PortalJabarNews, Garut – Sabtu pagi, udara di kawasan Talangseng terasa lebih segar dari biasanya. Bukan hanya karena angin yang berembus pelan di antara pepohonan, tetapi juga karena semangat puluhan orang yang berkumpul dengan satu tujuan : merawat bumi, mulai dari lingkungan yang terjangkau oleh mereka, Sabtu (04/04).
Dalam rangka mempersiapkan peringatan Hari Bumi yang jatuh pada 22 April mendatang, sejumlah komunitas di Garut Kota turun langsung ke lapangan. Mereka bahu-membahu membersihkan dan menata area yang nantinya akan digunakan sebagai pusat kegiatan peringatan tersebut.
Komunitas yang terlibat di antaranya Sanggar Tari Jaipong *Gurilap Pangirutan* di bawah pimpinan Bapak Hendra Rianto, S.Ik bersama Bunda Santi, Abah Yanto dari *Rangkuman Pecahan Silat 12* , Bapak Yana dari *Bank Sampah Oces Pisan* , Bang Doel dari *Eco Village* , serta dukungan dari pihak UPT PUPR Kecamatan Garut Kota.
Tak sekadar kerja bakti biasa, kegiatan ini menjadi ruang pertemuan lintas komunitas yang menyatukan kepedulian terhadap lingkungan. Sampah plastik, daun kering, ranting, hingga rumput liar dibersihkan secara gotong royong. Perlahan, lokasi gotong royong berubah, menjadi d ruang terbuka yang lebih bersih, rapi, dan nyaman.
Di sela kegiatan, Bapak Hendra Rianto menyampaikan bahwa kehadiran sanggar tari bukan hanya untuk berkesenian, tetapi juga untuk menanamkan nilai kepedulian lingkungan kepada generasi muda.
“Kami dari sanggar tari terpanggil untuk ikut serta menjaga alam lingkungan Talangseng agar selalu nyaman untuk dilakukan aktivitas alam terbuka” ujarnya.
Untuk itu, lanjutnya, kami mengajak anak didik sanggar ikut melaksanakan bersih-bersih lingkungan, tentunya sebagai bagian dari edukasi kepedulian lingkungan, apalagi pelaksanaan kali ini untuk persiapan peringatan Hari Bumi nanti.

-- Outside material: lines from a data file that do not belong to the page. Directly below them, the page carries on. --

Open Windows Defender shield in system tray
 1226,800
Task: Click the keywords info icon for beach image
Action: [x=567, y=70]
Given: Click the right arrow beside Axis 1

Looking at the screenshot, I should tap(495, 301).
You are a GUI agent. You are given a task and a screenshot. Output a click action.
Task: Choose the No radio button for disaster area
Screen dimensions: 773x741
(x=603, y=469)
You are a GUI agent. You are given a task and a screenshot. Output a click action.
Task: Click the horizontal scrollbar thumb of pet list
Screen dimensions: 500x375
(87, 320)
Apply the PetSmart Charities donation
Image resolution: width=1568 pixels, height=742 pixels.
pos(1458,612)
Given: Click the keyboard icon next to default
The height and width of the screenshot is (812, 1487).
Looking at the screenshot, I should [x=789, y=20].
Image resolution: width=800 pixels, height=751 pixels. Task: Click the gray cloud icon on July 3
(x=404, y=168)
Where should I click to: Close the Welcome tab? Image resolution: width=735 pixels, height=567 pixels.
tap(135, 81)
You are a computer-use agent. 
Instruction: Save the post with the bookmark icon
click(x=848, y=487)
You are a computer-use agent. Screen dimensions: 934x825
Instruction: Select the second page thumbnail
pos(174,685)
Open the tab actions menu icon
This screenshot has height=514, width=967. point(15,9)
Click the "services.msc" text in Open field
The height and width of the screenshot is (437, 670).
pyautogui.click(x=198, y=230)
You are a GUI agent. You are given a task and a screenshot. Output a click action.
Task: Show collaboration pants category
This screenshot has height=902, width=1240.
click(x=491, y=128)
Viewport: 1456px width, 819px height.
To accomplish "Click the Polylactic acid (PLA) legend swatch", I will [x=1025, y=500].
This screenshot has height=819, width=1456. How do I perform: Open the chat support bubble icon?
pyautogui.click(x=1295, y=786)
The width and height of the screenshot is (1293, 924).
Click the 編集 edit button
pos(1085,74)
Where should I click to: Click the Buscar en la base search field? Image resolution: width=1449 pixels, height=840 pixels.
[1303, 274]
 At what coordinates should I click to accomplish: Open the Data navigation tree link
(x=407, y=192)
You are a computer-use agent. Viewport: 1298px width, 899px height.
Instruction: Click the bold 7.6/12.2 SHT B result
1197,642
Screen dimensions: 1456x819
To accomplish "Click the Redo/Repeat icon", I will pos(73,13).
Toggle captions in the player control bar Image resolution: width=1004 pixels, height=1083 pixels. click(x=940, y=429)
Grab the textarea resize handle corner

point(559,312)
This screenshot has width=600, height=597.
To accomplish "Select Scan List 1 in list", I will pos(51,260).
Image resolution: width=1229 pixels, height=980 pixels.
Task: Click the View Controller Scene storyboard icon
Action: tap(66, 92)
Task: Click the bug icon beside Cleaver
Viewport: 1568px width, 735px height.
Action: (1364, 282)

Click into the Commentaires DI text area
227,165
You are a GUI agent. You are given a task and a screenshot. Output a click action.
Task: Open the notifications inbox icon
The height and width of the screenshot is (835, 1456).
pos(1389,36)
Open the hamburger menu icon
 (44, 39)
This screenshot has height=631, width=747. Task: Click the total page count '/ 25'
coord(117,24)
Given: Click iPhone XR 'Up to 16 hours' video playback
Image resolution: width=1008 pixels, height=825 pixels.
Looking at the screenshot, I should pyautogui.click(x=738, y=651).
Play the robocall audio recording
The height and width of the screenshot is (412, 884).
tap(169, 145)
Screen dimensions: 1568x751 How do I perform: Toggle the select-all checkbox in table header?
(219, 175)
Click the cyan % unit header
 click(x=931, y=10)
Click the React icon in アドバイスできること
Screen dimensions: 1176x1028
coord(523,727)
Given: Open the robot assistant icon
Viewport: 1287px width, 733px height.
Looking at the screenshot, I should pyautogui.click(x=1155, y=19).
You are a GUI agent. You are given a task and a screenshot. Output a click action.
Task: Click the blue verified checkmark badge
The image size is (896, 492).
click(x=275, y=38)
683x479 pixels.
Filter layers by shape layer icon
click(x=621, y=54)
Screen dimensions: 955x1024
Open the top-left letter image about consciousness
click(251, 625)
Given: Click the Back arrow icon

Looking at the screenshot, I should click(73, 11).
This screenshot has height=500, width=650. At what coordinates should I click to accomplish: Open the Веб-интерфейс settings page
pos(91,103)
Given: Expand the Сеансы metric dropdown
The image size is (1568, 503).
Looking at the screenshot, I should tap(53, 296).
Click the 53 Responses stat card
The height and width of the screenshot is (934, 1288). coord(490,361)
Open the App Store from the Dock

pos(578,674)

Hal senada juga disampaikan Abah Yanto, pelatih Pecahan Silat Dua Belas. Dengan penuh semangat, ia bersama para muridnya ikut membersihkan dan menata area. Baginya, menjaga lingkungan adalah bagian dari pembentukan karakter.
Ia juga menyatakan kesiapan komunitasnya untuk turut memeriahkan peringatan Hari Bumi nanti, bukan hanya dengan pertunjukan, tetapi juga melalui aksi nyata.
Kekompakan terlihat jelas di antara seluruh komunitas yang hadir. Tidak ada sekat, tidak ada perbedaan peran — semua menyatu dalam kerja bersama.
Bahkan, setelah area dibersihkan, mereka duduk bersama di atas tanah yang kini tampak bersih, berdiskusi ringan, bertukar pikiran, dan merancang langkah ke depan.
Pemandangan sederhana itu menjadi simbol kuat, ‘perubahan besar selalu dimulai dari langkah kecil yang dilakukan bersama’.
Talangseng hari ini bukan hanya tentang lokasi yang dibersihkan. Ia menjadi cermin bahwa kepedulian terhadap bumi masih tumbuh, hidup, dan dirawat oleh tangan-tangan yang peduli.
Dan ketika Hari Bumi tiba nanti, kawasan ini tak hanya siap secara fisik, tetapi juga sarat makna, sebagai hasil dari kebersamaan dan komitmen menjaga alam.